For instance, a parent seeking to enforce a technology ban at her house may not be pleased when the child’s other parent is not willing to enforce the ban. Similarly, that parent who paid for it may not appreciate a parent’s confiscating of a child’s iPhone. Some divorce decrees include a technology management plan that both parents agree to as part of the divorce settlement, but this is a rare occurrence.
The following guidelines will help navigate co-parenting etiquette surrounding this issue:
One parent does not unilaterally make the rules for the other parent’s house. If a parent wants to limit his child’s screen time at the other parent’s house, that parent needs to talk to the other parent and ask if that parent is willing to back him up. Parents should avoid making assumptions, demands or setting rules he cannot enforce while his child is with the other parent. The co-parenting lines of communication need to be open to be successful.
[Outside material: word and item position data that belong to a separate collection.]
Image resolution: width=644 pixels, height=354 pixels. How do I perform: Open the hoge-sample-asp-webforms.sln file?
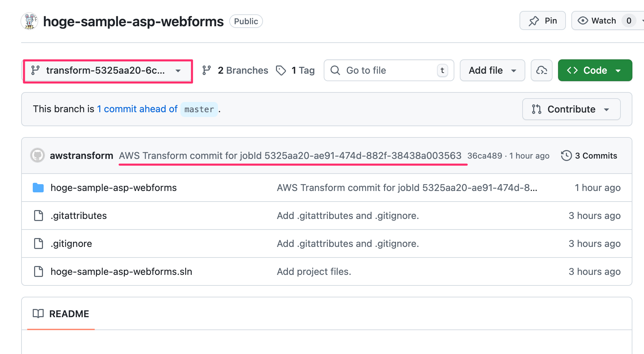pyautogui.click(x=121, y=271)
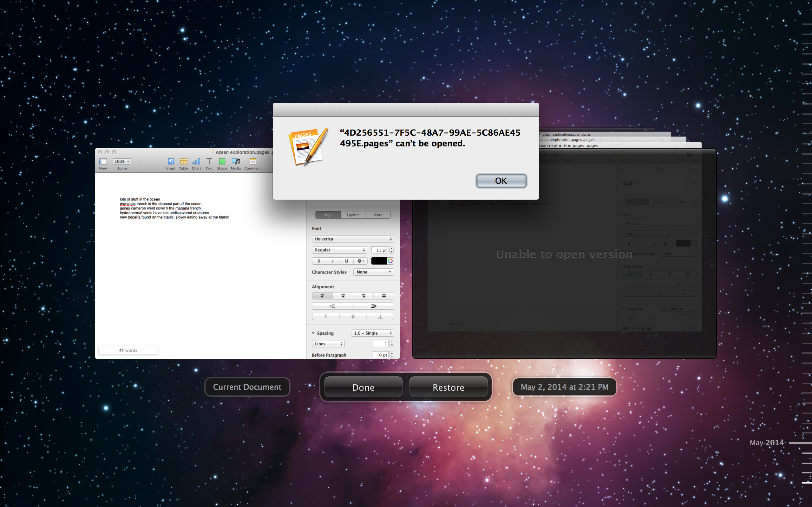Center align text in Alignment section
The height and width of the screenshot is (507, 812).
343,296
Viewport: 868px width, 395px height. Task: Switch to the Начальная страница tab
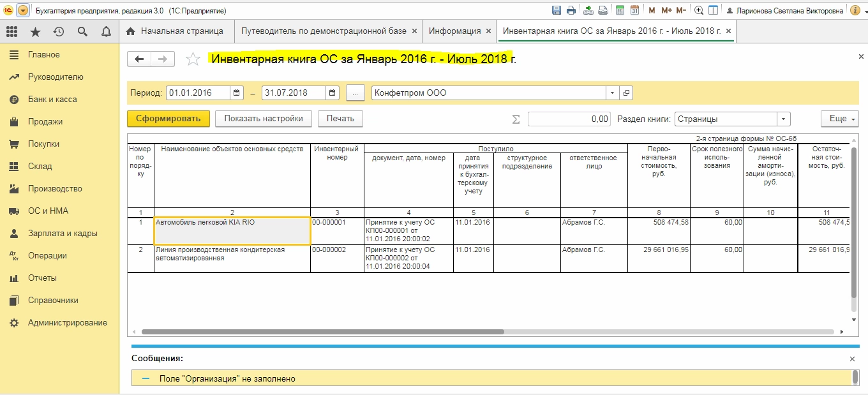(x=176, y=31)
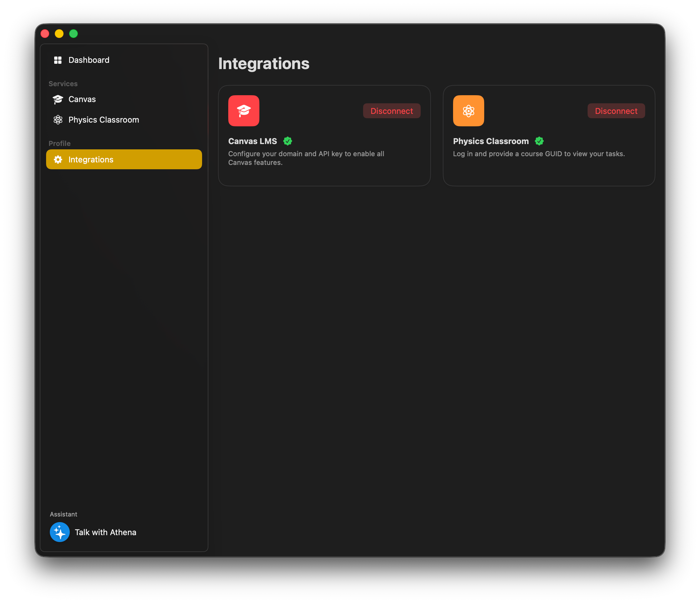Viewport: 700px width, 603px height.
Task: Click the Physics Classroom green verified badge
Action: (x=539, y=141)
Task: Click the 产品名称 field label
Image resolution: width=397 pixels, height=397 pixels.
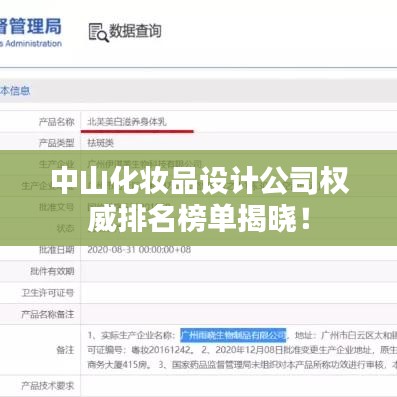Action: tap(56, 122)
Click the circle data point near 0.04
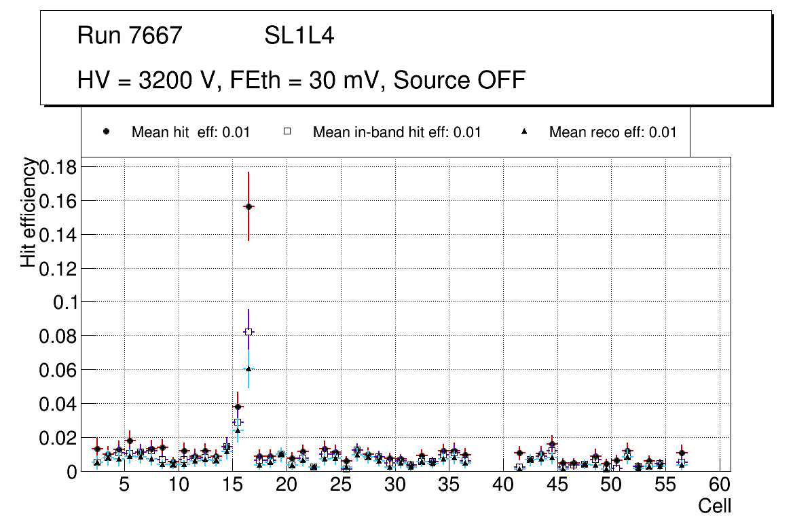 238,407
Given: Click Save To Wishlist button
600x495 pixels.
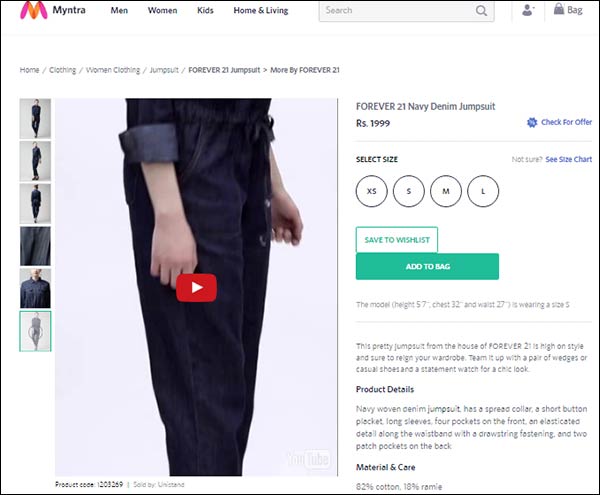Looking at the screenshot, I should [x=397, y=240].
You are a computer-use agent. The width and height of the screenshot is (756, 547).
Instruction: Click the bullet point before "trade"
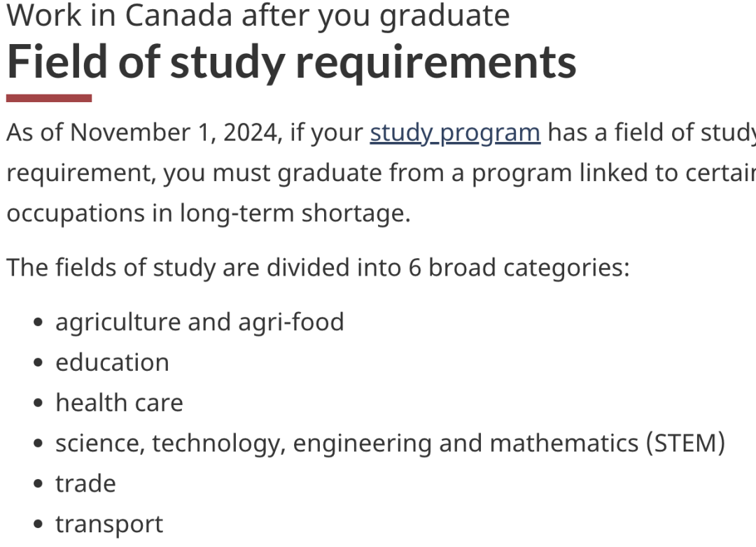[39, 484]
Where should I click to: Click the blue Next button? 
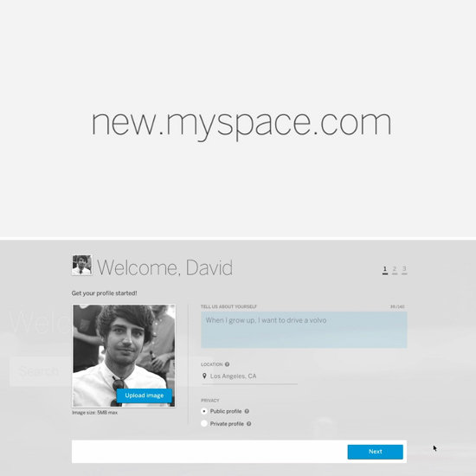click(376, 452)
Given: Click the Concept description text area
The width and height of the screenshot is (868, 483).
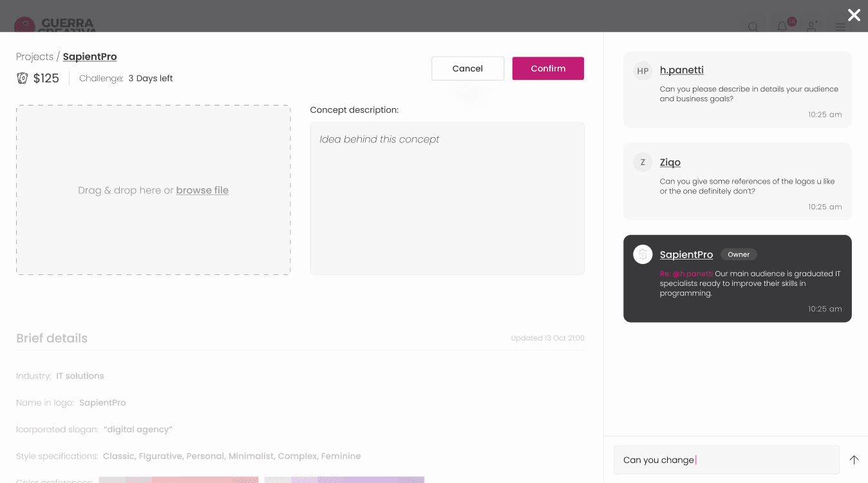Looking at the screenshot, I should [448, 198].
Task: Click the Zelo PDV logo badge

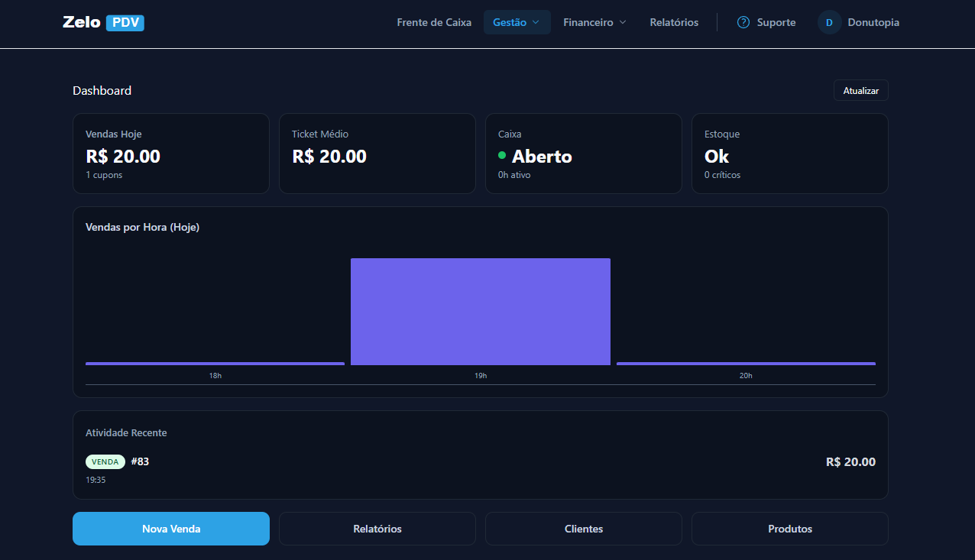Action: click(x=103, y=22)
If a parent does not want the child to bring his device to her house, then she needs to make that clear to the other parent. If the other parent still sends it, despite her requests, she can take the device for safekeeping and return to child at the custody exchange.
Parents should not believe everything their child tells them. Children who go back and forth between households learn to manipulate. The child may be misrepresenting the amount of screen time allowable at the other house and vise versa in order to get his way. Parents should make sure they are getting information directly from the other parent to avoid this common pitfall in co-parenting.
If the other parent has no rules regarding overuse of technology and will not consider the opinion of the other parent on the issue, a parent may consider completely eliminating the technology at his house to compensate. Although, given how prevalent this technology is in our society today, this is going to be difficult. The child will feel punished simply because she has two parents that can’t get on the same page.
Co-parents need to remember that it is perfectly fine to have different rules regarding screen time. The child will adjust. Ideally divorced parents will address technology management together. If that is not possible, parents should be consistent at their own homes so that the child knows what to expect.